Work task — All of the records must be repeated exactly as they read.

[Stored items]
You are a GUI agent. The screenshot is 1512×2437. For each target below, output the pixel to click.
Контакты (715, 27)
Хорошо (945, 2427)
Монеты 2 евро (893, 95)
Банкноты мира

Written answer —
You are a GUI agent. The screenshot is 1512×2437. For each target below, output the pixel to click.
Контакты (715, 27)
Хорошо (945, 2427)
Монеты 2 евро (893, 95)
Банкноты мира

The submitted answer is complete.